#### Passage to read

So far, so good. We are using docker containers (also running the tyk dashboard, gateway and pump in docker containers) and often start and stop them for development purposes. It seems the tyk gateway does not remember the previously issued certificate and asks LE for a new certificate every time the tyk gateway is started. This causes LE rate limiting to kick in (Rate Limits - Let's Encrypt) which denies reissuing certificates (up to one week after 5 successful certificates were issued).

This behavior is mentioned in //tyk.io/docs/basic-config-and-security/security/tls-and-ssl/ where it says:

Certificates are generated by one Gateway and then shared, via an encrypted Redis key, with other Tyk nodes. Tyk with LE support is limited by LE’s rate limits, so while certificates are backed up and generated and can be re-used, over-use of the feature can cause the service to stop working.

We are using persistent redis with the appendonly yes option to produce a appendonly.aof file. But the tyk gateway reports the following on startup and doesn’t seem to read the certificate from redis store:

time="Jun 19 15:59:45" level=info msg="Control API hostname set: cs-test.greenliff.com" 
time="Jun 19 15:59:45" level=info msg="Initialising Tyk REST API Endpoints" 
time="Jun 19 15:59:45" level=error msg="Could not EXPIRE key: LOADING Redis is loading the dataset in memory" 
time="Jun 19 15:59:45" level=info msg="Starting Poller" 
time="Jun 19 15:59:45" level=info msg="--> Using SSL LE (https)" 
time="Jun 19 15:59:45" level=warning msg="[SSL] --> No SSL backup: Key not found" 
time="Jun 19 15:59:45" level=info msg="Setting up Server" 
time="Jun 19 15:59:45" level=info msg="Registering node."

We can’t seem to find a way to persist certificates for re-use across restarts of the tyk gateway. Is this possible and if yes, how?

Thank you in advance,
Alexander Houben

Kos · June 20, 2017, 9:14am

Hi Alexander,

can you share your tyk.conf ?

#### Dataset excerpt
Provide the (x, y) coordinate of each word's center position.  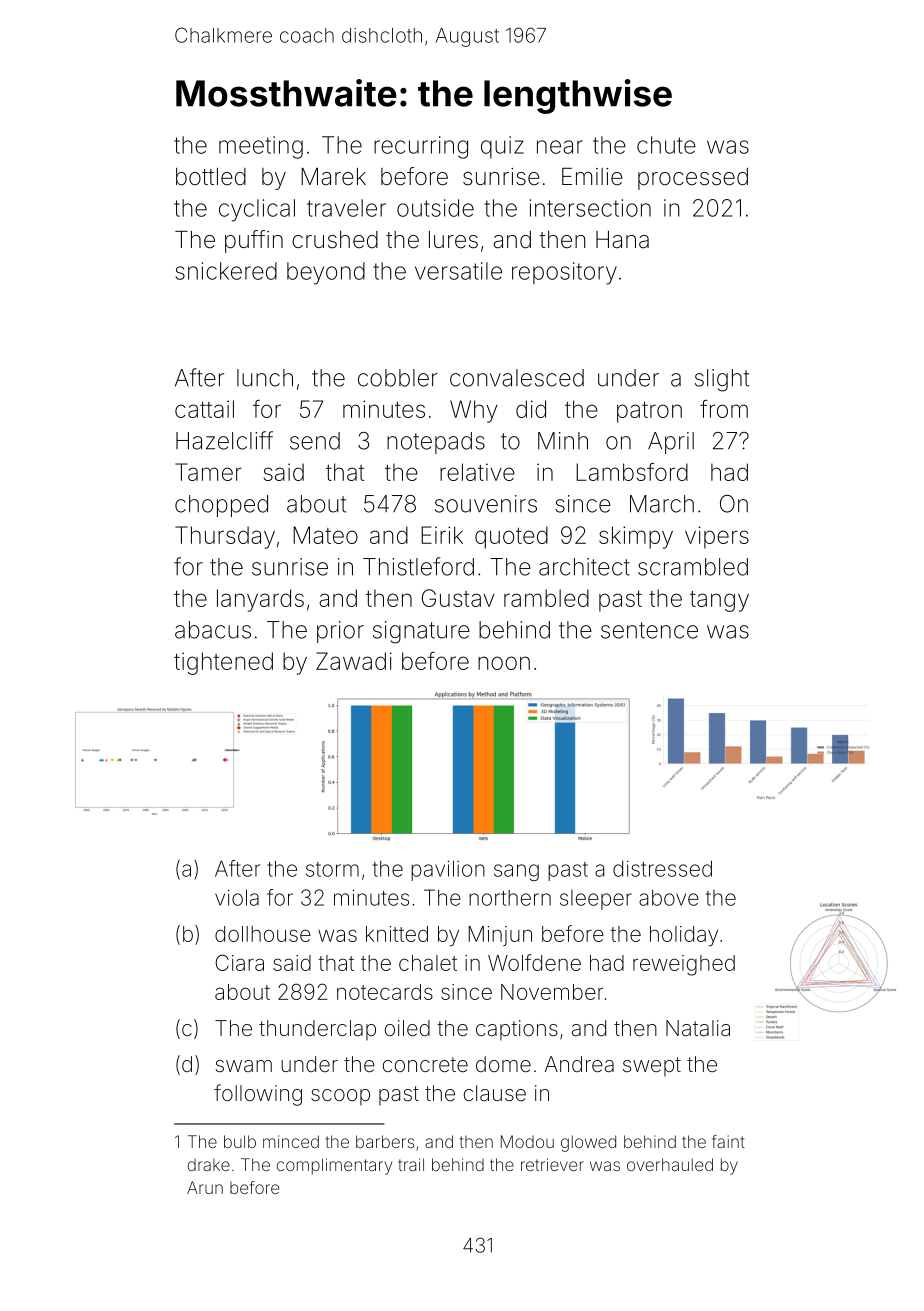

#### Actions to take
1. Answer these questions using the Tyk certificate thread:
(a) After how many successful certificates does the rate limiting deny reissuing, and for up to how long?
(b) Which Redis option is used to produce the appendonly.aof file?
(c) What file does Kos ask Alexander to share?
2. Set down word for word everything in the Tyk certificate thread from "We can’t seem" down to "your tyk.conf ?".

#### Expected answers
1.
(a) After 5 successful certificates, for up to one week.
(b) The appendonly yes option.
(c) tyk.conf.

2.
We can’t seem to find a way to persist certificates for re-use across restarts of the tyk gateway. Is this possible and if yes, how?

Thank you in advance,
Alexander Houben

Kos · June 20, 2017, 9:14am

Hi Alexander,

can you share your tyk.conf ?